7 Ways to get a Jump on Your Ski Season Prep

Ski Season PrepEvery year after that first run, you say you’ll be bet­ter pre­pared next year. Every year you put it off; except for this year. This year, you have sev­en ways to get a jump on your prep.

1. Work Those Thighs
Work those thighs (quads). You know they hurt last year; heck they hurt every year. Pret­ty much every car­dio exer­cise works pri­mar­i­ly your quads so you’re in luck — rid­ing a bike, run­ning, walk­ing hills/trails, and yes, ski­ing. So run/ride until you feel that thigh burn. If you can’t get out­side and need to improve your quads fast (like you’ve sched­uled an ear­ly ski trip and need to whip those thighs into shape), squats are your go-to exer­cise. A good mot­to is, “if it burns now, it’ll burn less on the hill.” That said, if you don’t bal­ance your quads, you’ll only put strain on your ACL (one of the ten­dons that holds your knees together).

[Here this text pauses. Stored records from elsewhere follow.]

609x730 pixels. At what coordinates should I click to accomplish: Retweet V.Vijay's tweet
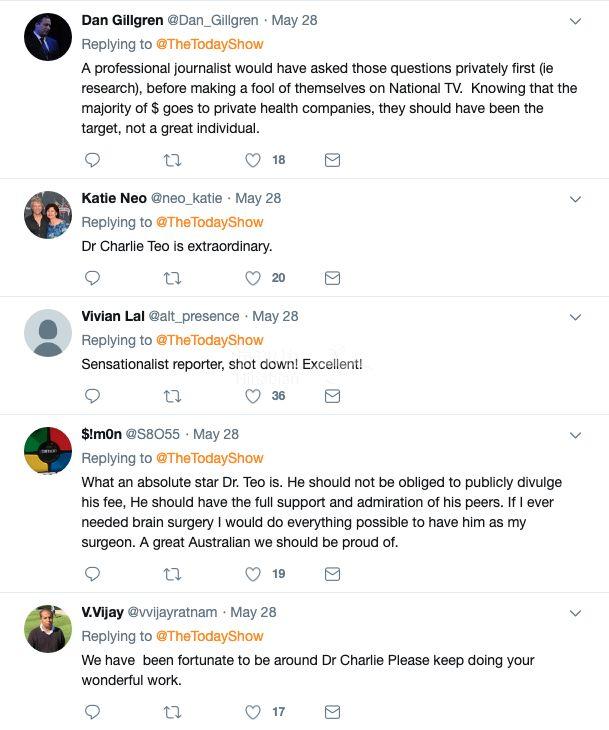tap(172, 712)
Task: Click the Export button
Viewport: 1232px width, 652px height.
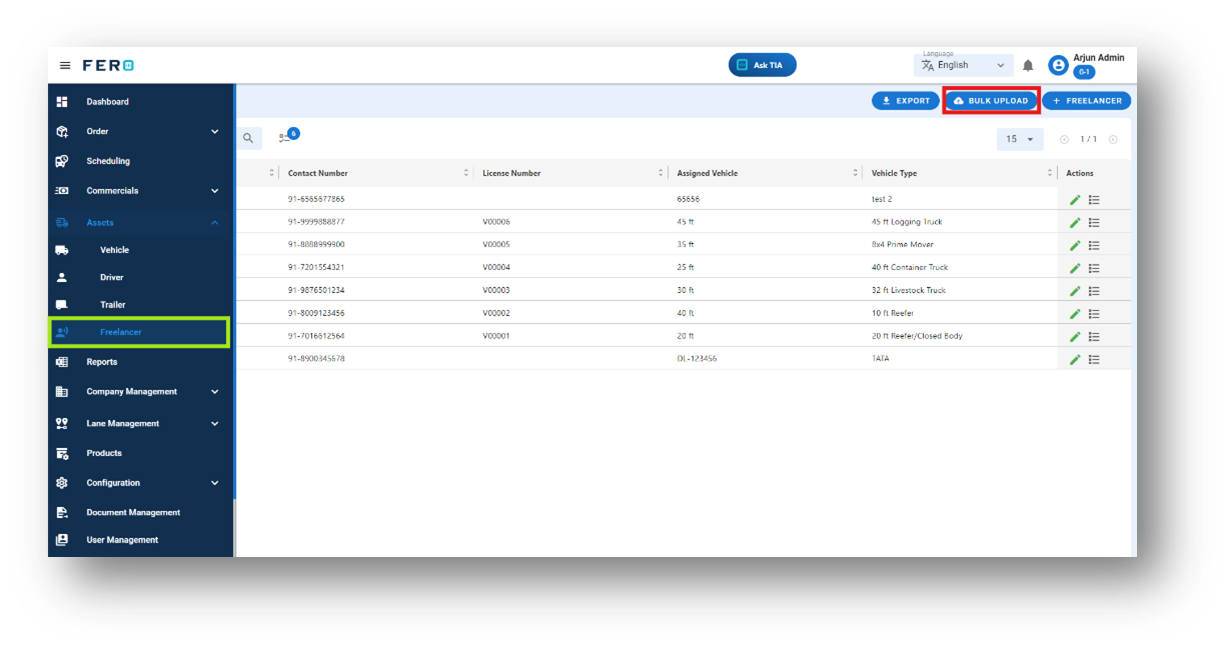Action: pos(905,101)
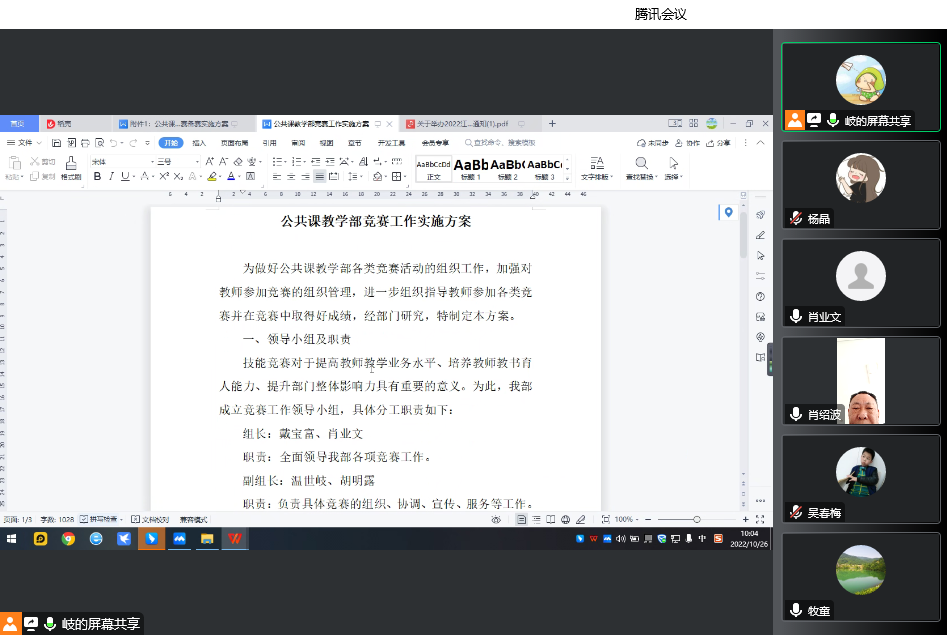The image size is (947, 635).
Task: Open Google Chrome from the taskbar
Action: (68, 539)
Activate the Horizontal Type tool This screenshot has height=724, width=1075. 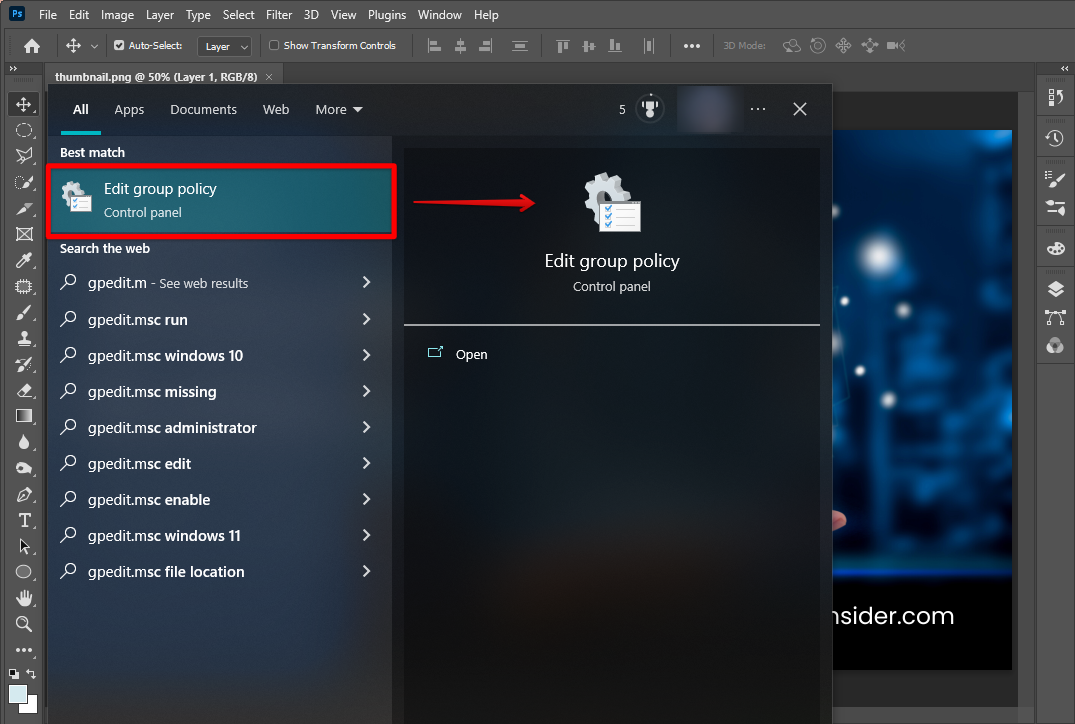(24, 520)
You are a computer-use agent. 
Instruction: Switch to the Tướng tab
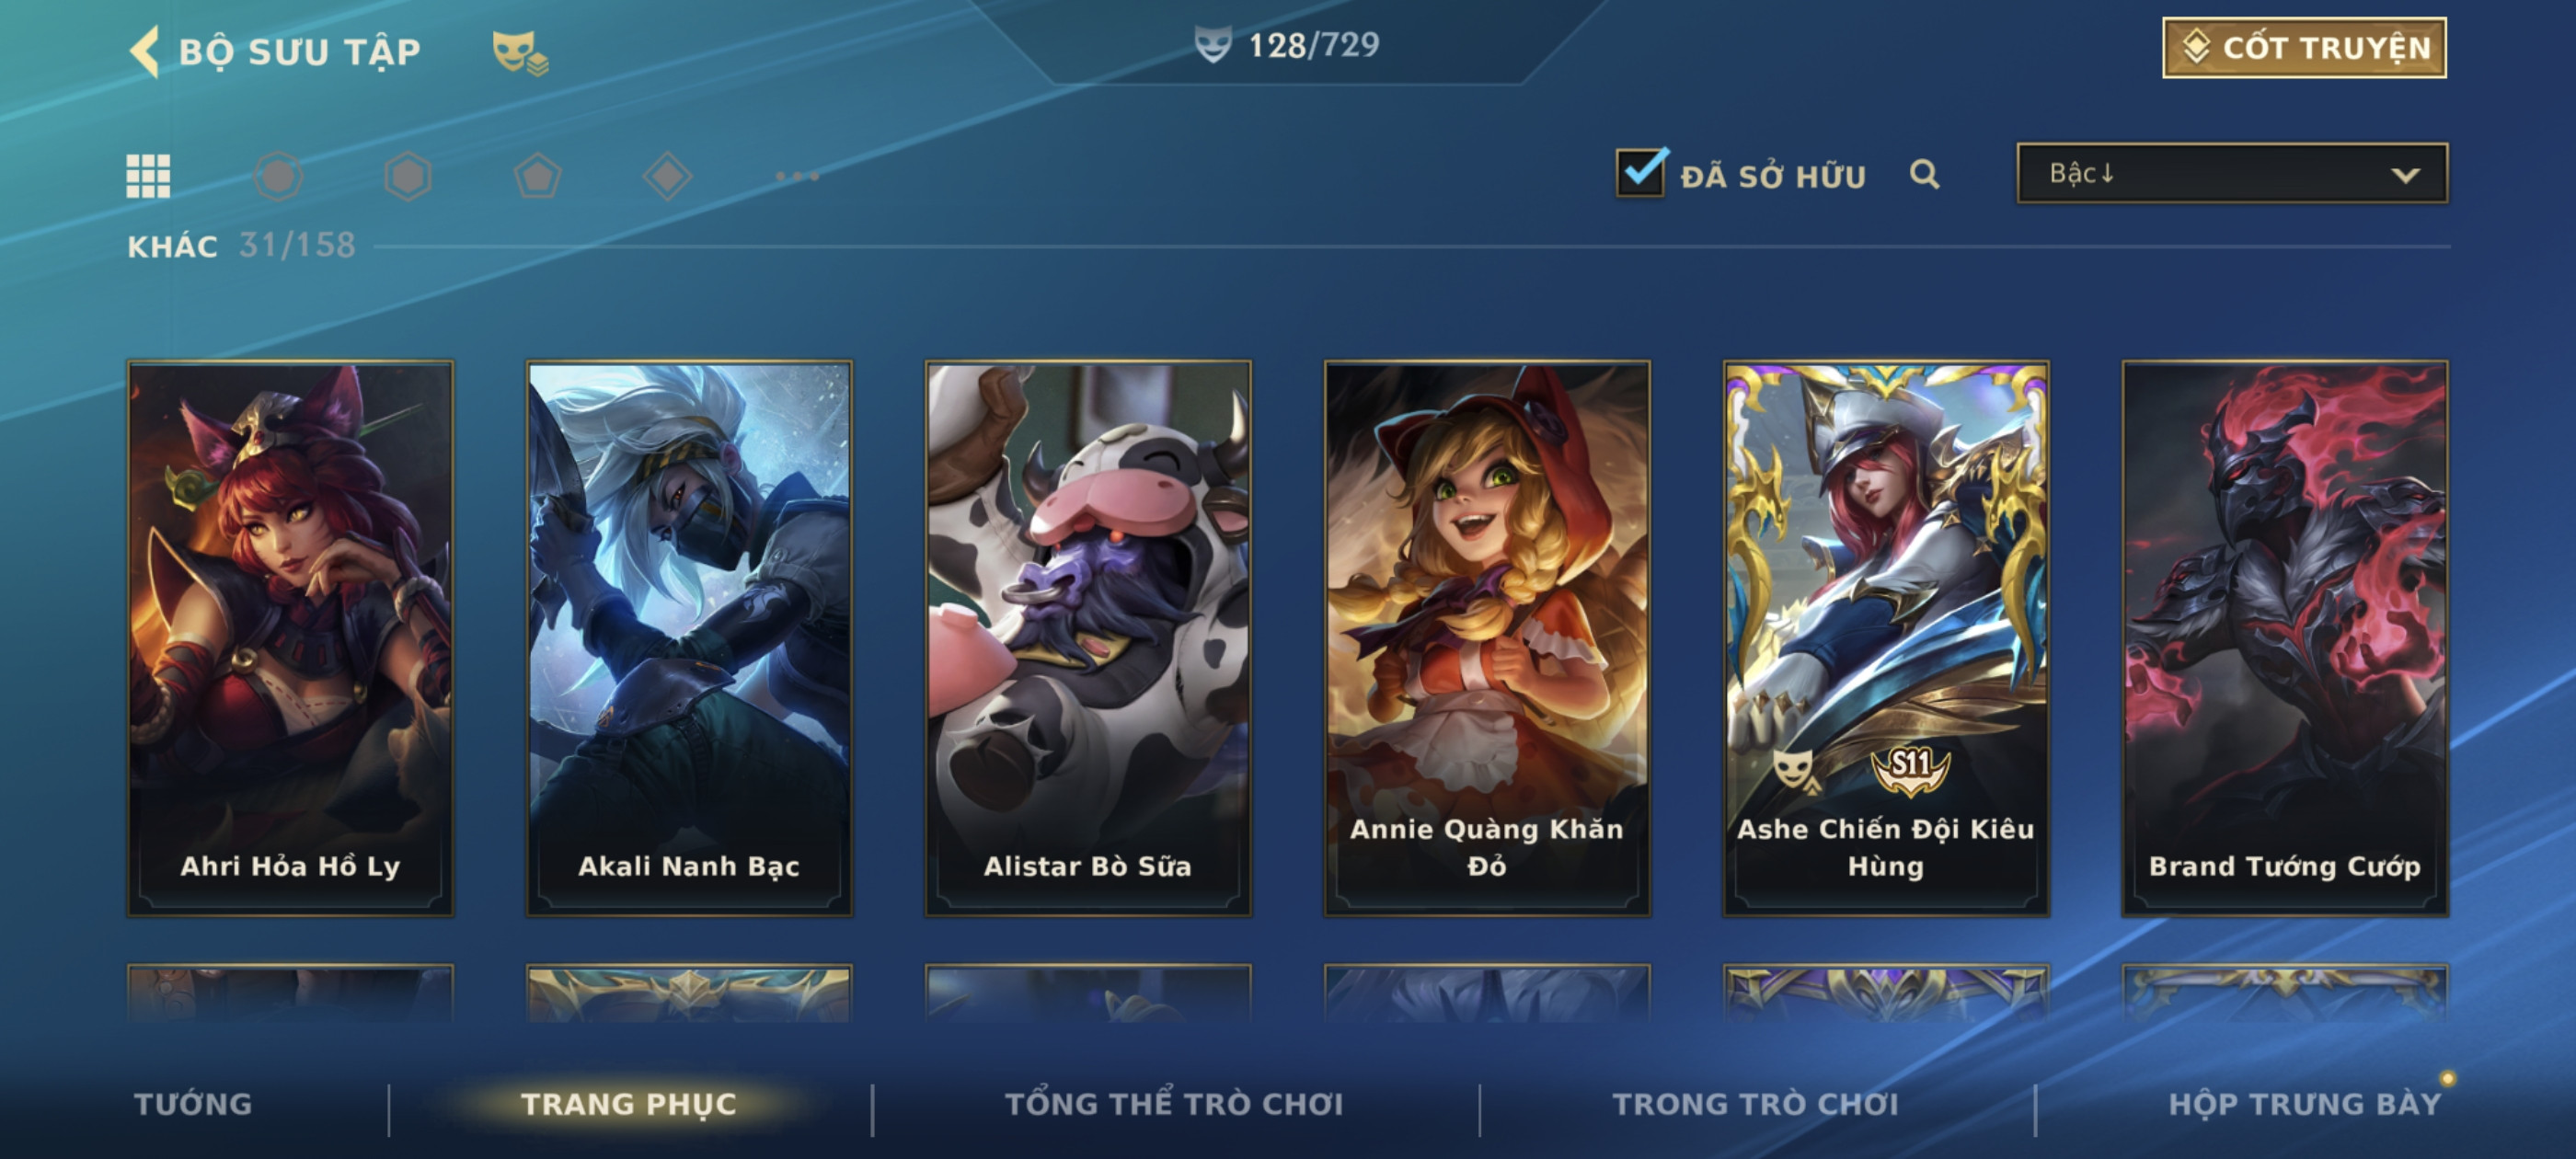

2. Bal­ance with Ham­strings and Calves
The ham­strings are the mus­cles on the back of your leg and actu­al­ly, they’re much more dif­fi­cult to iso­late than your quads. If you sole­ly work your quads with no bal­ance in your hams, you’ll pull an ACL (MCL if you work just your hams). While calves are easy to iso­late with calve rais­es (think of walk­ing up stairs on your tip­pie toes), iso­lat­ing hams requires a machine that pulls your feet to your butt. Anoth­er way to iso­late your hams is with a med­i­cine ball — lie on your back with the ball toward your neck and lift your butt into the air.

3. Stretch
All this work­ing your legs will require some seri­ous stretch­ing since your new­ly devel­oped mus­cles will be pulling tight­ly on your ACL and MCL ten­dons. If there’s one mus­cle group to stretch, it’s your quads. Stand on one foot and pull your air­borne foot behind you. ACL injuries are one of the most com­mon on the slopes and this is how to help pre­vent it.

4. Core Strength­en­ing
Used to be, the think­ing was to just pre­pare your legs and you’ll be fine, but core-build­ing is just as impor­tant. Build­ing your core not only sup­ports the rest of your body, but also your bal­ance — an attribute that is some­what impor­tant on the slopes. Strength­en­ing your core will keep you from strain­ing in awk­ward posi­tions when off bal­ance — some­thing that will only put more stress on your legs (and ulti­mate­ly, your knees), so in this sense, strength­en­ing your core is a great way to pre­vent injury on your legs.

5. Get the Gear
No mat­ter what shape you are in, if those boards are shot beyond repair, so are your chances of stay­ing un-injured. In Den­ver, the Labor Day week­end kicks off the biggest sales of the year. Between Sports Authority’s, “Sni­a­grab,” and Col­orado Ski and Golf’s, “Trex” sales you should be able to find a scream­ing deal. Both sales fea­ture last year’s mod­els at great­ly reduced prices. Of course, “Great­ly Reduced” is still high­ly expen­sive but there are also ski swaps such as at Lar­son Sports and oth­ers where used gear is a consideration.

6. Accli­mate
Repli­cat­ing high alti­tude dur­ing the dog days of sum­mer isn’t the eas­i­est propo­si­tion — it’s some­what dan­ger­ous and def­i­nite­ly not fun. If you have no shot at build­ing your car­dio at ele­va­tion, one way to force your body to breathe thin­ner air is to take advan­tage of the sum­mer’s heat. On par­tic­u­lar­ly hot and humid days, the air is thin­ner near the ground. While run­ning in heat won’t pro­duce more red blood cells, it will train your body to do more with less (oxy­gen in this case).

7. Dri­ve Prep
If you live on the Front Range of Col­orado, you may want to get ready for the ski-com­mutes you’re about to face.  Try dri­ving from Down­town to Cas­tle Rock at around 5 PM any day dur­ing the work week to loosen up. This still isn’t as bad as I‑70 on a Sun­day head­ing from Sum­mit Coun­ty to Den­ver, but you do want to ease slow­ly into any activ­i­ty, or risk pop­ping a vein.